# metal lathe for custom pens



## watch_art (Aug 6, 2012)

So it was suggested to me that I need to start saving for a nice metal lathe.
This is the one that was suggested...
G9972Z 11" x 26" Bench Lathe w/ Gearbox

How difficult would it be to create the curves and bulges that I like with a metal lathe?

Thanks!


----------



## Autonoz (Aug 7, 2012)

I am a novice, but I have found a metal lathe works great for customs. I still use my wood lathe for shaping.


----------



## Curly (Aug 7, 2012)

Shawn metal lathes for the most part do not do curves easily. You can however put a tool rest on it so you can use your woodworking tools and techniques to do the curved work portion. Remember also the speeds on that lathe are not as high as you would have with your wood lathe so if you are a "let'r rip" turner you will need to get used to that. Also know your wood lathe chucks and such will not fit the metal lathe.

The best way to see a metal lathe is as a complementary lathe to your wood turning lathe not as an enhanced replacement.


----------



## Tom_W (Aug 7, 2012)

*Tools*

Hi

The best way to make bulges and forms with a metal lathe is to make a tool that cuts that form in one move and then blend in the shape with the straight parts.

i.e. if you want to cut a semi-circle bulge, set a grinding stone of that shape and 'stone' out the form in a piece of tool steel and then use this to make the form on the final product. 

It is a lot slower that producing a form with a hand guided wood tool on wood but the tool once made will produce a exact replica that is repeatable.

One caution is that to cut wide forms in metal needs a lot of minute movement patience or a powerful (and rock-rigid) lathe as to form cross section increases :biggrin:

T  

T


----------



## John Den (Aug 7, 2012)

watch_art said:


> So it was suggested to me that I need to start saving for a nice metal lathe.
> This is the one that was suggested...
> G9972Z 11" x 26" Bench Lathe w/ Gearbox



Nice looking lathe! Like the idea of a gearbox and change wheels for screw cutting.

Should do you very nicely.

Regards,
John


----------



## frank123 (Aug 7, 2012)

If it is for pens only, that large a lathe is overkill.  If it is for other projects as well it is a good choice.  Don't overlook the weight factor.

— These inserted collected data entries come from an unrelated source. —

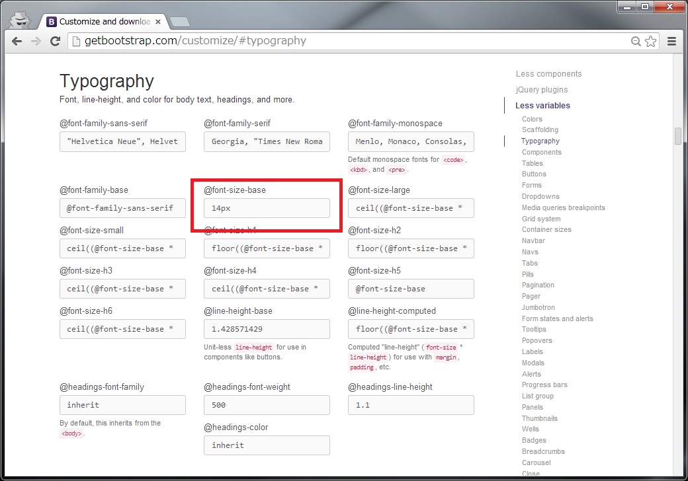This screenshot has width=688, height=481.
Task: Reload the getbootstrap.com page
Action: click(x=55, y=41)
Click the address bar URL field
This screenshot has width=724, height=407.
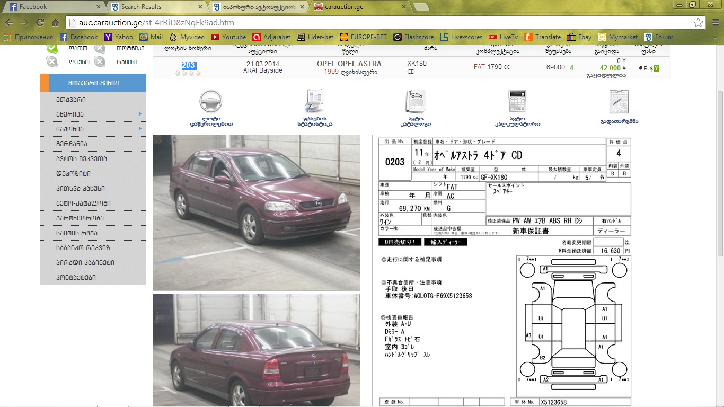(371, 23)
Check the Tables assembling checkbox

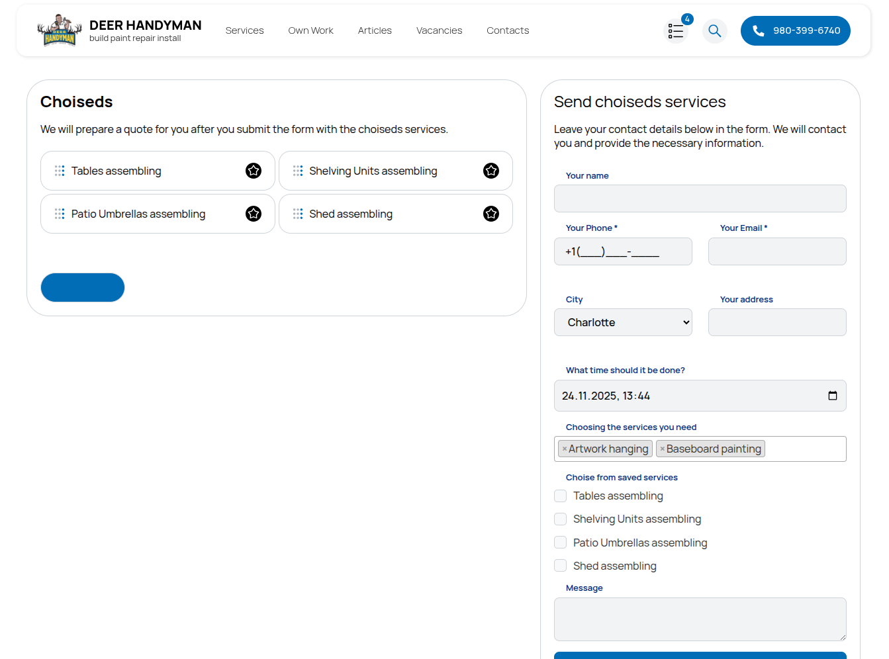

You can use the metal lathe for all the basic machining operations such as initial turning to close to overall max size of the pen, drilling, threading, etc. and do the final shape forming on the wood lathe more easily than trying to do the final shape forming on a metal lathe alone,  

The metal lathe gives you an advantage in making wholly custom pens since you can make any sort of mandrel or bushing to your exact needs for the pen you are wanting to make.  If you're making fountain pens, the section is a really easy project to make on the metal lathe and shifting to the wood lathe to shape it (something I've had difficulty doing on the metal or wood lathe alone).


----------



## mredburn (Aug 7, 2012)

Your options would be as mentioned, a specially made contoured tool, Hand filing it to shape, or cnc lathe. It has also been mentioned that this lathe is overkill for pen parts. The Micro Mark 7x16 vs would do everything  you need, and  is cheaper Yet. You will have to decide what your full use of a metal lathe will be. How good are you at an etch -a -sketch?
The bigger your lathe the bigger the part you can make. will you need to make an 11 inch diameter pen part, car part or what ever?


----------



## Dalecamino (Aug 7, 2012)

Etch-a-sketch is the best way I've found. Minus the clamp on tool post for wood tools. It gives you the opportunity to screw up, and start over, OR get it right. So far, so good.:biggrin:


----------



## Haynie (Aug 7, 2012)

Why was a metal lathe suggested if all you plan to do is make pens and pen parts?


----------



## Simplex (Aug 7, 2012)

I agree with the others that the size of that lathe is overkill.  I have a HF 7"x12" that is plenty big for making pens.  Achieving contours with basic metal lathe tooling will be difficult.  However, these just came on market that might make things easier; never used one but they certainly look promising.


----------



## mredburn (Aug 7, 2012)

neat tool but  $400.00


----------



## Simplex (Aug 7, 2012)

mredburn said:


> neat tool but  $400.00



I hear ya.  $400 is bit steep in my opinion, too.


----------



## jd99 (Aug 7, 2012)

Simplex said:


> mredburn said:
> 
> 
> > neat tool but $400.00
> ...


Looks like it's way over kill to me, for that kind of sizes, it's a lot cheaper to just grind form tools.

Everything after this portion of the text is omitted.